The worst were the investigations & administrative-discharge hearings at a Mainland command near a major military medical facility. Because of the hospital, the staff included a number of active-duty sailors who had been diagnosed HIV-positive and were pretty much stuck at commands like that until they left the service (unlikely with that "pre-existing condition") or retired. A significant minority of them were more focused on their bucket lists than on long-term planning so the investigating-officer business was brisk.
I actually went in once and was excused during voir dire before a single question was asked.
Is that because of your military service or your law degree?

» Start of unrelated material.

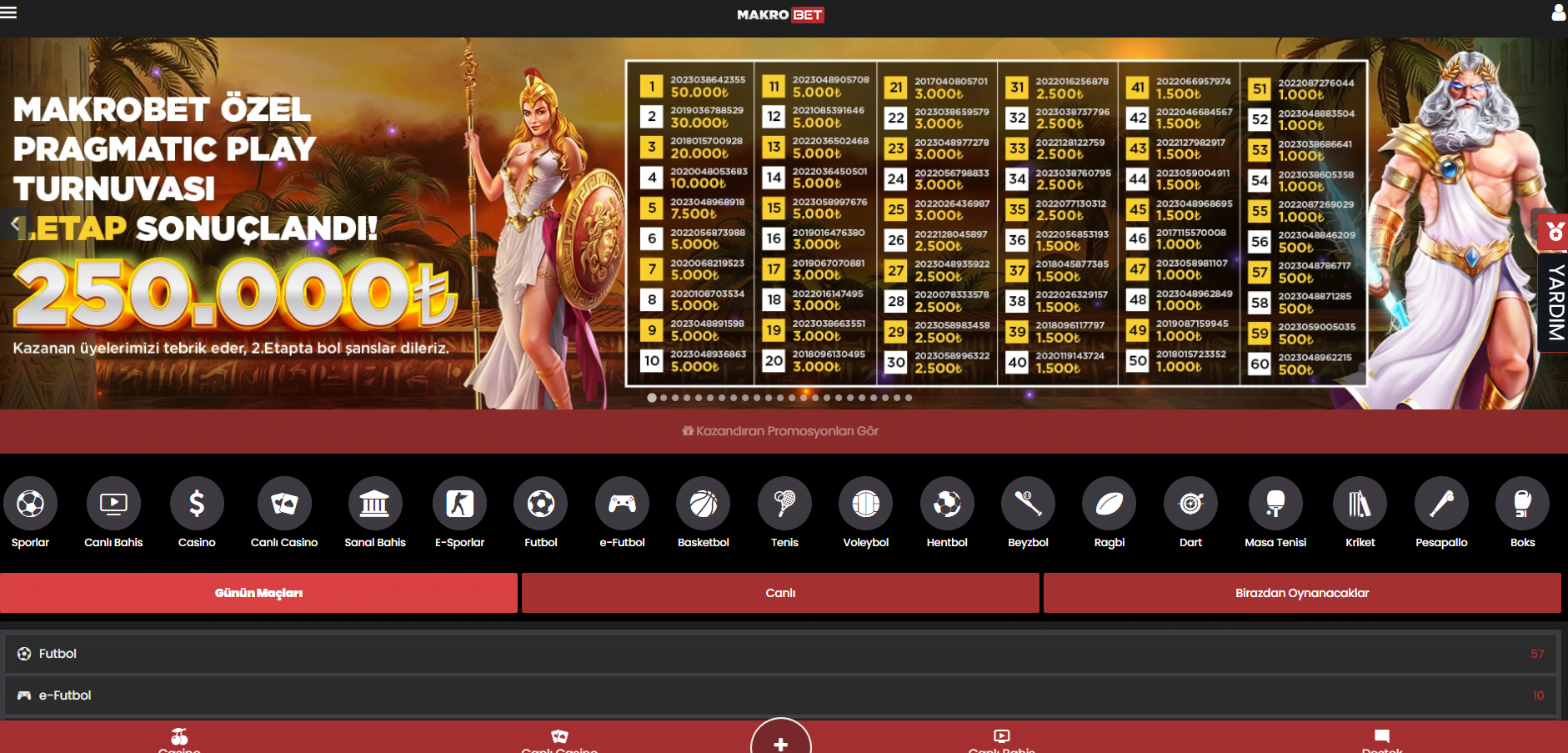Open the YARDIM side button

(1555, 302)
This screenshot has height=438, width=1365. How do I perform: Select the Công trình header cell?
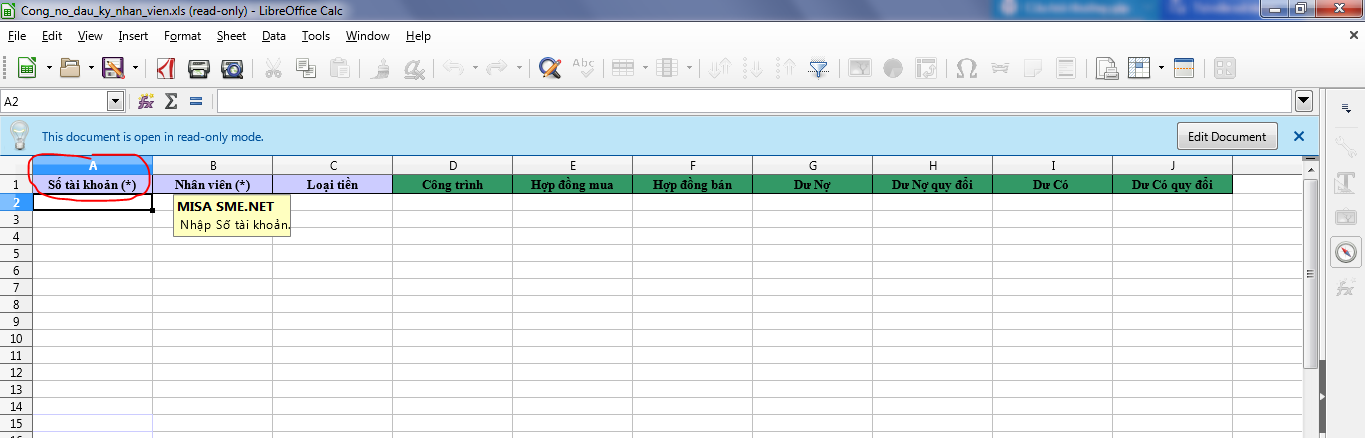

The more interesting case involved 20-year-olds in a love triangle that was settled with a tire tool.
The only thing missing from that story is the sentence "Here, Bubba, hol' ma beer and hand me thet thar tar arn!"
They claim that you should not get called until 3 years have passed since the last time they gave you the opportunity to earn $6/day.
I fear that it's annually here, and once you're in the "served" database...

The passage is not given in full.